Leftover Salmon's history in Colorado includes legendary performances up and down the Front Range, as well as countless romps through the high country. The band played its first show in Crested Butte in January 1989, and since then has added other ski towns, including Steamboat and Aspen, to its regular schedule, along with plenty of larger venues, such as Red Rocks and the Telluride Bluegrass Festival. Garrison estimates that the group performs roughly eighty shows each year, sixteen of those in Colorado.
"We enjoy playing at the bigger venues like Red Rocks, of course, but we also like to stay accessible and play smaller spots in the mountain towns that our fans like," he says. "We do an annual thing at the Stanley Hotel in Estes Park, and Boulder is always a stop, and we like to hit Fort Collins when we can. Colorado just has so many great places to go."
Garrison says that in Boulder the band could play a few of the songs from its forthcoming CD, Places, which is due out next spring. The act has a festive tradition of guest sit-ins by local musicians, and the two-night stand will spotlight trumpeter Jennifer Hartswick of the Trey Anastasio Band, tenor saxophonist Skerik, and Denver trombone player Adam Bartczak. Leftover Salmon's horn section goes by the name of the High Country Horns.
"We've got The Grant Farm opening up on Friday and The Drunken Hearts on Saturday," Garrison says. "Tyler Grant is a great friend of ours, and we always like to play with him when we can. And we usually call our buds from the [Infamous] Stringdusters and Yonder Mountain String Band too. No guarantees, but there could be some surprises."
Over the years, Salmon has amassed fans in California, the Midwest, North Carolina, Virginia and various other spots across the country. Band frontman Vince Herman has been known to play shows under the banner of Vince and Friends, which sometimes includes Garrison, at places including the New Orleans Jazz and Heritage Festival.
"Our current touring schedule feels like a sweet spot," explains Garrison. "We do it enough to where people can consider it a full-time occupation if they need to, but it also leaves us with time to pursue other things."
The current version of Leftover Salmon comprises Garrison; Herman; Drew Emmitt; drummer Alwyn Robinson, who will have been with the group for five years in May; keyboardist Eric Deutsch, now in his second year; and banjoist Andy Thorn, who is in his eighth year. While Salmon sprung from the hills of Nederland and pulled some of its personnel from the Front Range, a few members now live out of state: Herman in Ashland, Oregon, and Robinson and Deutsch in Brooklyn, New York.

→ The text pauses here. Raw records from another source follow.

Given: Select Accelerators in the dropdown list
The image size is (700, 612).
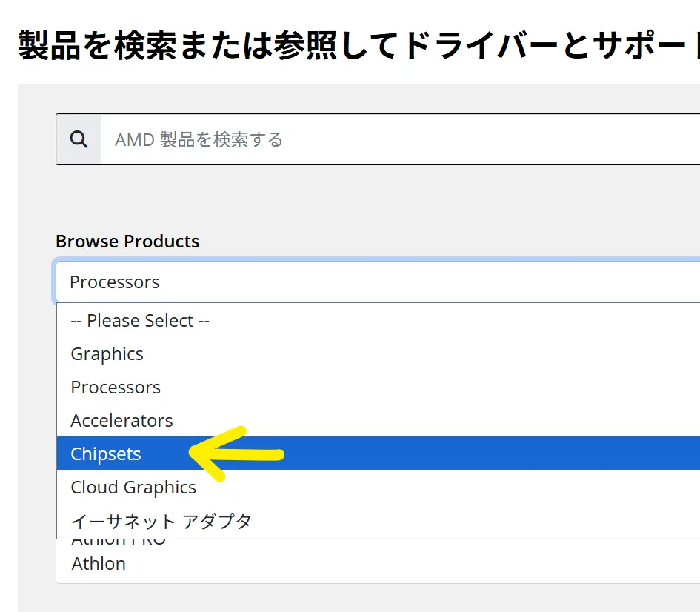Looking at the screenshot, I should tap(121, 421).
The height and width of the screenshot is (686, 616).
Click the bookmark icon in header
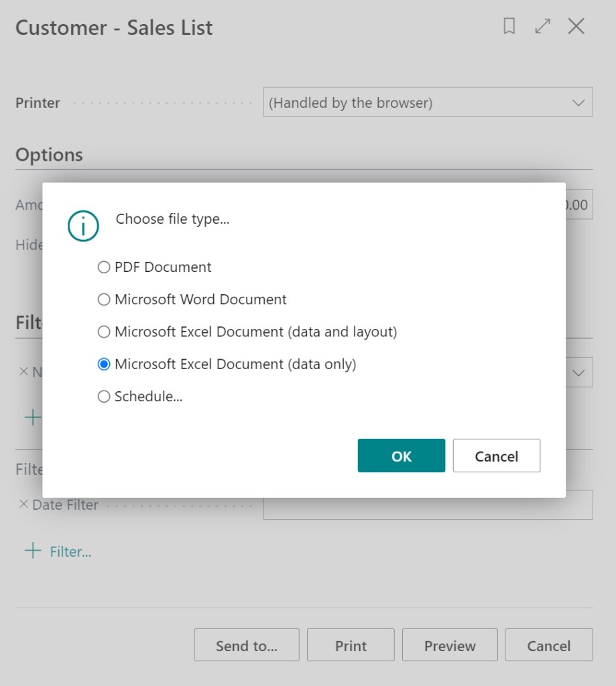click(x=509, y=27)
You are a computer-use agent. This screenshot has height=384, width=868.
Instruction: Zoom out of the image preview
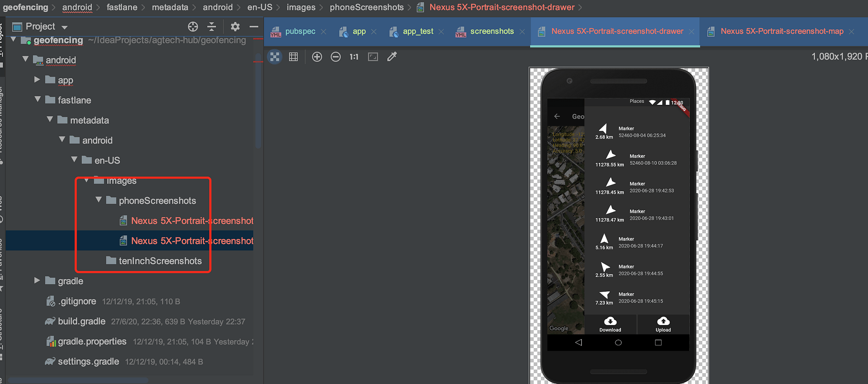(336, 57)

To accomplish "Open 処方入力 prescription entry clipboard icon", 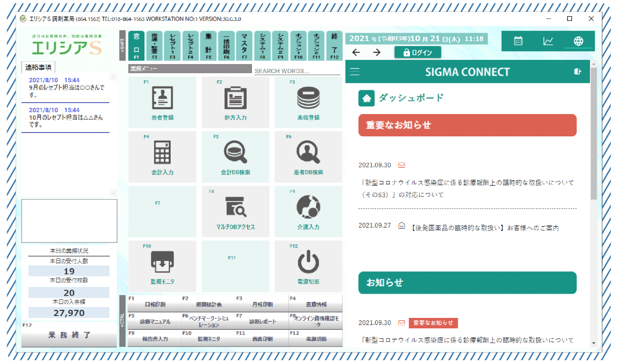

"The sound of the band has gotten a little bit bigger," says Garrison. "Since we re-committed a few years ago to using keys, with the addition of Bill Payne, and now Erik Deutsch, we have a modern-rock element in addition to our traditional rootsy sound, which is always there. In the last three years, I'd say we've gotten better as a unit. We understand each others' strengths and weaknesses. But part of the joy of the band for people is that it's unrefined and off-the-cuff, with a bar-band mentality. So the trick is to retain that while trying to make it refined and professional, too."